WORK INSTRUCTIONS. Return the data below in full, matching every line exactly.

-------------------------

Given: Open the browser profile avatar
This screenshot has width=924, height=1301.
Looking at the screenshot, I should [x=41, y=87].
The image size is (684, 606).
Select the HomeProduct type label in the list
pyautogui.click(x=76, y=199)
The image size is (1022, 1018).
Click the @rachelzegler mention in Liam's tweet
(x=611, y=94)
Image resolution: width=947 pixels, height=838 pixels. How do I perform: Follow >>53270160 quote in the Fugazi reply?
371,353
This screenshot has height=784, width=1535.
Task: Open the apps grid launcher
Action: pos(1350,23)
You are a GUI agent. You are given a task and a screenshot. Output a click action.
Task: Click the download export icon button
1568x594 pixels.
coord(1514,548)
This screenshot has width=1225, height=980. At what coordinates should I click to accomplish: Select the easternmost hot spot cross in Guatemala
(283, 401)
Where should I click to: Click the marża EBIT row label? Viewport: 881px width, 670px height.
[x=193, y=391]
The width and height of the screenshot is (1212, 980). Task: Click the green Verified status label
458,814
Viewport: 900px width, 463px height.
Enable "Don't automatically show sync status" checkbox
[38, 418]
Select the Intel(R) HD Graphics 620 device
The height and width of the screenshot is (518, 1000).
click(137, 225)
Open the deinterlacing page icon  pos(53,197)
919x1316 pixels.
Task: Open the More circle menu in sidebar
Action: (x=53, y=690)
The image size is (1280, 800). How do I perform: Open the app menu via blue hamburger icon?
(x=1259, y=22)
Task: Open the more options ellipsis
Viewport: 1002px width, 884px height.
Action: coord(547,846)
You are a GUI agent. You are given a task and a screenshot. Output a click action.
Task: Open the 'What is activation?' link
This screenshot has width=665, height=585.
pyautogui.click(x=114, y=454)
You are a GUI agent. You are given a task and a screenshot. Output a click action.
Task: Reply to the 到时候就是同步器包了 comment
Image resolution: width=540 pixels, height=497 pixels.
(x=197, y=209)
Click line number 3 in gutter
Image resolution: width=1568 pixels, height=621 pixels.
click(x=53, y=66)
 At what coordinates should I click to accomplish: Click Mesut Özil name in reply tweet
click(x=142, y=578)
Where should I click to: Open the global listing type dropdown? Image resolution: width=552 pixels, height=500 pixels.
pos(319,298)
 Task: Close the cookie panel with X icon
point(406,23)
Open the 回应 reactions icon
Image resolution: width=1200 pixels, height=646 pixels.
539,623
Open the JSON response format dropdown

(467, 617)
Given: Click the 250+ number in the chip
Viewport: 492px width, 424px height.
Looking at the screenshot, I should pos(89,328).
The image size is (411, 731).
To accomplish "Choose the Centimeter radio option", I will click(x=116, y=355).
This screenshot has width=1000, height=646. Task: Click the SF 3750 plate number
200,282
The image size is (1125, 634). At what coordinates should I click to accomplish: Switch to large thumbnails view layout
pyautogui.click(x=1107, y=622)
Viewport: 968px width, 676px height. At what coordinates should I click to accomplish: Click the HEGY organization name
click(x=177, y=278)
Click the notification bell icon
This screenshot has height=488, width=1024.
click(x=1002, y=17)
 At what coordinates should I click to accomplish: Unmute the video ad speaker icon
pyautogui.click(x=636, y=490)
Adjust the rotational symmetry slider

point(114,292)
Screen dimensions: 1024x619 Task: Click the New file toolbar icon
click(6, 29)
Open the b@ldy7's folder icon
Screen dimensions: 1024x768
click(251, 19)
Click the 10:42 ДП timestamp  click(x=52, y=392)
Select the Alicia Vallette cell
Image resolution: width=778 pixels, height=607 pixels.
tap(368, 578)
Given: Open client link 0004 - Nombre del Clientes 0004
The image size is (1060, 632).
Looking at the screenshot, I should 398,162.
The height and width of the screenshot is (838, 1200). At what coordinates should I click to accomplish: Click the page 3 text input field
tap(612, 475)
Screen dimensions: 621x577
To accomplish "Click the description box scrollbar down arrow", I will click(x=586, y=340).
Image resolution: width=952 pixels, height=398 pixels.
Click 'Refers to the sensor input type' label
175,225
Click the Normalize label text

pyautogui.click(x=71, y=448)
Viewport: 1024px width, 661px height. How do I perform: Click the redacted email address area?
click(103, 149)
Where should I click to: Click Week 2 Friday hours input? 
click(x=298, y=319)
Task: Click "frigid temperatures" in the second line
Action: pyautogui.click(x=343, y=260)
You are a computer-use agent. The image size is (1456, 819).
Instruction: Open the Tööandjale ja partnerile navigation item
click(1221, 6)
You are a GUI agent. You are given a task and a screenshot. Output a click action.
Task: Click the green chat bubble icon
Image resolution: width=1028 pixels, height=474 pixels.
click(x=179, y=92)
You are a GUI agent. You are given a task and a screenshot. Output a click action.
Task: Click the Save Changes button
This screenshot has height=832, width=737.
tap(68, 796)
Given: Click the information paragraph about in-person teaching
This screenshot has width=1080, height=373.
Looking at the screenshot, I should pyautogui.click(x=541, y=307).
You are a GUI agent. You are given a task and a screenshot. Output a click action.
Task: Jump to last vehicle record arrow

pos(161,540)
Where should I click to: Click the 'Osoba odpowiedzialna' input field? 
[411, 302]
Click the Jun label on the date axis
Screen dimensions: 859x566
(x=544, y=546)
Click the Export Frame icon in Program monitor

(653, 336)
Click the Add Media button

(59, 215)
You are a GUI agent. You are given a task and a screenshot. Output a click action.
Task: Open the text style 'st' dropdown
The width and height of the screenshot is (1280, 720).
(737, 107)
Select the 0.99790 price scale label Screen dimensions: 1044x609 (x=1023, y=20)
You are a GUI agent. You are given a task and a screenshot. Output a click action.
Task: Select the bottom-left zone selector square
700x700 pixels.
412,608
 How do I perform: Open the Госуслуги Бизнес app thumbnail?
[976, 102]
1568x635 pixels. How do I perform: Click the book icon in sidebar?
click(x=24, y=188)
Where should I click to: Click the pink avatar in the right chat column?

-------------------------

ANSWER FOR THIS EXERCISE.
Given: Open the browser profile avatar
This screenshot has width=924, height=1301.
Looking at the screenshot, I should [x=41, y=87].
The image size is (684, 606).
Select the HomeProduct type label in the list
pyautogui.click(x=76, y=199)
The image size is (1022, 1018).
Click the @rachelzegler mention in Liam's tweet
(x=611, y=94)
Image resolution: width=947 pixels, height=838 pixels. How do I perform: Follow >>53270160 quote in the Fugazi reply?
371,353
This screenshot has height=784, width=1535.
Task: Open the apps grid launcher
Action: pos(1350,23)
You are a GUI agent. You are given a task and a screenshot. Output a click action.
Task: Click the download export icon button
1568x594 pixels.
coord(1514,548)
This screenshot has width=1225, height=980. At what coordinates should I click to accomplish: Select the easternmost hot spot cross in Guatemala
(283, 401)
Where should I click to: Click the marża EBIT row label? Viewport: 881px width, 670px height.
[x=193, y=391]
The width and height of the screenshot is (1212, 980). Task: Click the green Verified status label
458,814
Viewport: 900px width, 463px height.
Enable "Don't automatically show sync status" checkbox
[38, 418]
Select the Intel(R) HD Graphics 620 device
The height and width of the screenshot is (518, 1000).
click(137, 225)
Open the deinterlacing page icon  pos(53,197)
919x1316 pixels.
Task: Open the More circle menu in sidebar
Action: (x=53, y=690)
The image size is (1280, 800). How do I perform: Open the app menu via blue hamburger icon?
(x=1259, y=22)
Task: Open the more options ellipsis
Viewport: 1002px width, 884px height.
Action: coord(547,846)
You are a GUI agent. You are given a task and a screenshot. Output a click action.
Task: Open the 'What is activation?' link
This screenshot has width=665, height=585.
pyautogui.click(x=114, y=454)
You are a GUI agent. You are given a task and a screenshot. Output a click action.
Task: Reply to the 到时候就是同步器包了 comment
Image resolution: width=540 pixels, height=497 pixels.
(x=197, y=209)
Click line number 3 in gutter
Image resolution: width=1568 pixels, height=621 pixels.
click(x=53, y=66)
 At what coordinates should I click to accomplish: Click Mesut Özil name in reply tweet
click(x=142, y=578)
Where should I click to: Open the global listing type dropdown? Image resolution: width=552 pixels, height=500 pixels.
pos(319,298)
 Task: Close the cookie panel with X icon
point(406,23)
Open the 回应 reactions icon
Image resolution: width=1200 pixels, height=646 pixels.
539,623
Open the JSON response format dropdown

(467, 617)
Given: Click the 250+ number in the chip
Viewport: 492px width, 424px height.
Looking at the screenshot, I should pos(89,328).
The image size is (411, 731).
To accomplish "Choose the Centimeter radio option", I will click(x=116, y=355).
This screenshot has width=1000, height=646. Task: Click the SF 3750 plate number
200,282
The image size is (1125, 634). At what coordinates should I click to accomplish: Switch to large thumbnails view layout
pyautogui.click(x=1107, y=622)
Viewport: 968px width, 676px height. At what coordinates should I click to accomplish: Click the HEGY organization name
click(x=177, y=278)
Click the notification bell icon
This screenshot has height=488, width=1024.
click(x=1002, y=17)
 At what coordinates should I click to accomplish: Unmute the video ad speaker icon
pyautogui.click(x=636, y=490)
Adjust the rotational symmetry slider

point(114,292)
Screen dimensions: 1024x619 Task: Click the New file toolbar icon
click(6, 29)
Open the b@ldy7's folder icon
Screen dimensions: 1024x768
click(251, 19)
Click the 10:42 ДП timestamp  click(x=52, y=392)
Select the Alicia Vallette cell
Image resolution: width=778 pixels, height=607 pixels.
tap(368, 578)
Given: Open client link 0004 - Nombre del Clientes 0004
The image size is (1060, 632).
Looking at the screenshot, I should 398,162.
The height and width of the screenshot is (838, 1200). At what coordinates should I click to accomplish: Click the page 3 text input field
tap(612, 475)
Screen dimensions: 621x577
To accomplish "Click the description box scrollbar down arrow", I will click(x=586, y=340).
Image resolution: width=952 pixels, height=398 pixels.
Click 'Refers to the sensor input type' label
175,225
Click the Normalize label text

pyautogui.click(x=71, y=448)
Viewport: 1024px width, 661px height. How do I perform: Click the redacted email address area?
click(103, 149)
Where should I click to: Click Week 2 Friday hours input? 
click(x=298, y=319)
Task: Click "frigid temperatures" in the second line
Action: pyautogui.click(x=343, y=260)
You are a computer-use agent. The image size is (1456, 819).
Instruction: Open the Tööandjale ja partnerile navigation item
click(1221, 6)
You are a GUI agent. You are given a task and a screenshot. Output a click action.
Task: Click the green chat bubble icon
Image resolution: width=1028 pixels, height=474 pixels.
click(x=179, y=92)
You are a GUI agent. You are given a task and a screenshot. Output a click action.
Task: Click the Save Changes button
This screenshot has height=832, width=737.
tap(68, 796)
Given: Click the information paragraph about in-person teaching
This screenshot has width=1080, height=373.
Looking at the screenshot, I should pyautogui.click(x=541, y=307).
You are a GUI agent. You are given a task and a screenshot. Output a click action.
Task: Jump to last vehicle record arrow

pos(161,540)
Where should I click to: Click the 'Osoba odpowiedzialna' input field? 
[411, 302]
Click the Jun label on the date axis
Screen dimensions: 859x566
(x=544, y=546)
Click the Export Frame icon in Program monitor

(653, 336)
Click the Add Media button

(59, 215)
You are a GUI agent. You are given a task and a screenshot. Output a click action.
Task: Open the text style 'st' dropdown
The width and height of the screenshot is (1280, 720).
(737, 107)
Select the 0.99790 price scale label Screen dimensions: 1044x609 (x=1023, y=20)
You are a GUI agent. You are given a task and a screenshot. Output a click action.
Task: Select the bottom-left zone selector square
700x700 pixels.
412,608
 How do I perform: Open the Госуслуги Бизнес app thumbnail?
[976, 102]
1568x635 pixels. How do I perform: Click the book icon in sidebar?
click(x=24, y=188)
Where should I click to: Click the pink avatar in the right chat column?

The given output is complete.